As obras de implantação da Ponte Salvador-Itaparica seguem, no mês de julho, cumprindo o cronograma de edificação. No canteiro de Vera Cruz, está em andamento a concretagem das sapatas que darão suporte à Plataforma Linear Provisória (PLP), além da demolição das ruínas pré-existentes na área.
Paralelamente, equipes realizam a montagem e os testes dos equipamentos que serão utilizados na etapa de cravação das estacas metálicas da plataforma no mar. Entre eles estão a estrutura-guia para posicionamento das estacas, um martelo vibratório, um martelo de percussão, e dois guindastes de grande porte, de 150 a 320 toneladas, que estão sendo instalados sobre balsas para avanço das operações offshore.
O secretário de Infraestrutura da Bahia, Saulo Pontes, destaca que a plataforma será essencial para dar mais segurança e eficiência às obras e funcionará como uma base de apoio ao longo da BTS. “Com a PLP, vamos organizar melhor a operação, dar mais previsibilidade ao cronograma e reduzir em quase 70% o número de embarcações circulando na Baía durante a construção. E teremos ganhos ambientais importantes, com um controle mais eficiente da coleta e do descarte dos resíduos gerados na construção”, enfatiza o secretário.

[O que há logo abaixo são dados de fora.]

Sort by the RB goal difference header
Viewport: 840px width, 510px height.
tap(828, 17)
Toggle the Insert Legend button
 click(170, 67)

A PLP será construída paralela ao traçado da futura Ponte Salvador–Ilha de Itaparica e terá extensão total de aproximadamente 11,2 Km. A edificação da estrutura será dividida em duas fases, iniciando em Itaparica e depois na margem de Salvador. Na sequência, as frentes irão convergindo progressivamente, até chegarem ao eixo central da ponte.

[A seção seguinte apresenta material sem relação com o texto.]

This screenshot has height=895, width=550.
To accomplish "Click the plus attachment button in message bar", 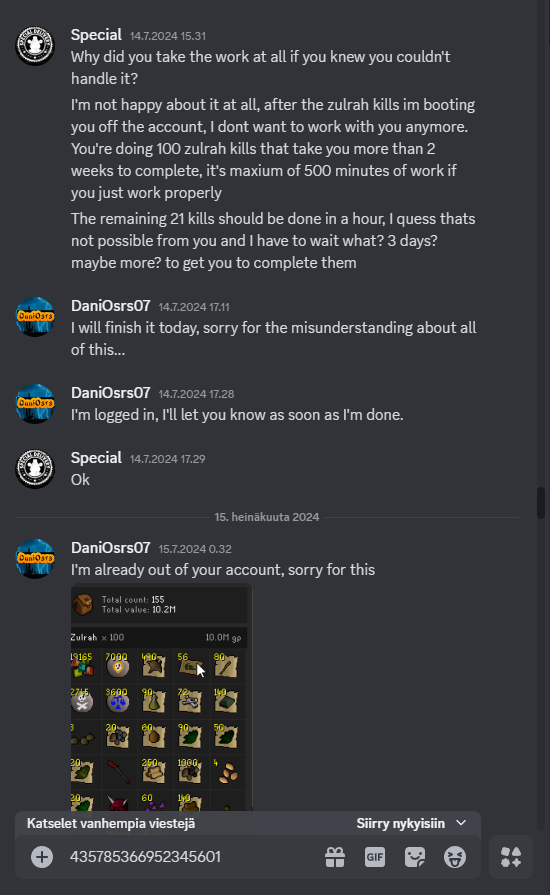I will click(42, 857).
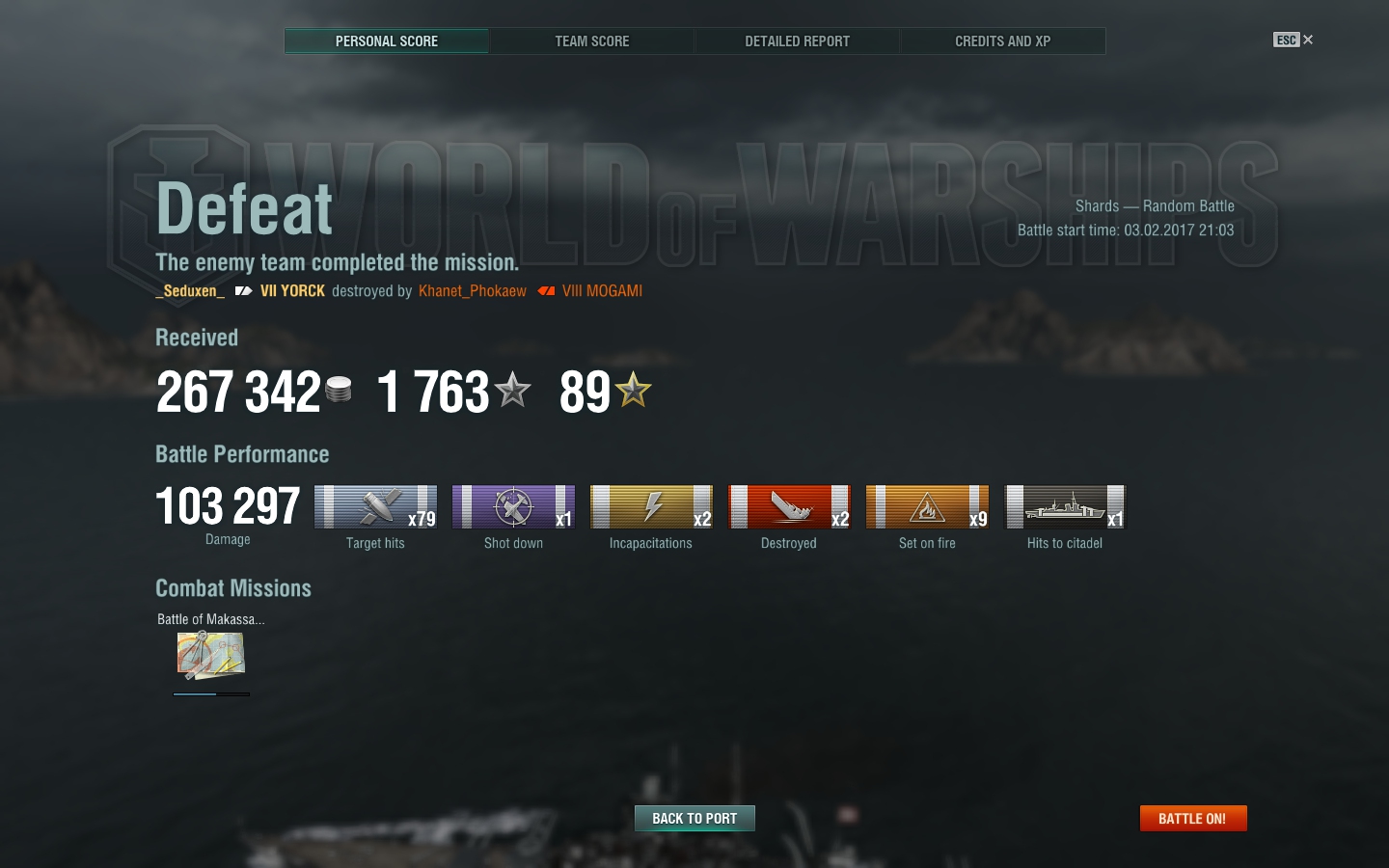Select the Personal Score tab
This screenshot has width=1389, height=868.
[386, 41]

“Construções como a da ponte Salvador-Itaparica têm sido executadas com balsas, carregando pessoal, equipamentos e materiais, mas ficam suscetíveis a ondas e à variação das marés. Com a plataforma provisória, o transporte pode se dar a qualquer momento e nas mesmas condições de segurança, durante todo o período de execução das obras”, assegura o superintendente de Projetos e Engenharia da SVPonte, Ubaldo Brito.
A construção da ponte ocorrerá em área de mar aberto na BTS, sujeita a condições ambientais adversas, tais como ventos, correntes, variações de maré e ondas. A adoção da utilização da PLP apresenta vantagens significativas não apenas sob os aspectos de segurança operacional, gestão ambiental e eficiência logística, mas também se configura como uma solução técnica ambientalmente responsável.

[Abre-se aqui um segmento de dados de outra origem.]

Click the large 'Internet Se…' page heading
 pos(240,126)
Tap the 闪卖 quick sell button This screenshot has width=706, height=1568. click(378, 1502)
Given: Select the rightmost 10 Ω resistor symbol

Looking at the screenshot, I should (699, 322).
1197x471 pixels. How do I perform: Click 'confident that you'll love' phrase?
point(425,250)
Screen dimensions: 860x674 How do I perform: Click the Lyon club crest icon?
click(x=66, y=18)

A plataforma temporária é capaz de suportar equipamentos de grande porte e máquinas pesadas, fornecendo uma base de trabalho ideal para atividades de alta precisão e, por não estar sujeita a interferências de fatores ambientais como marés, ondulações e velocidade do vento, assegura a continuidade das atividades construtivas e contribui diretamente para redução do prazo total de obra. Além disso, irá otimizar a execução das fundações e superestrutura da ponte permitindo maior eficiência na execução e reduzindo os riscos de obras no ambiente marinho.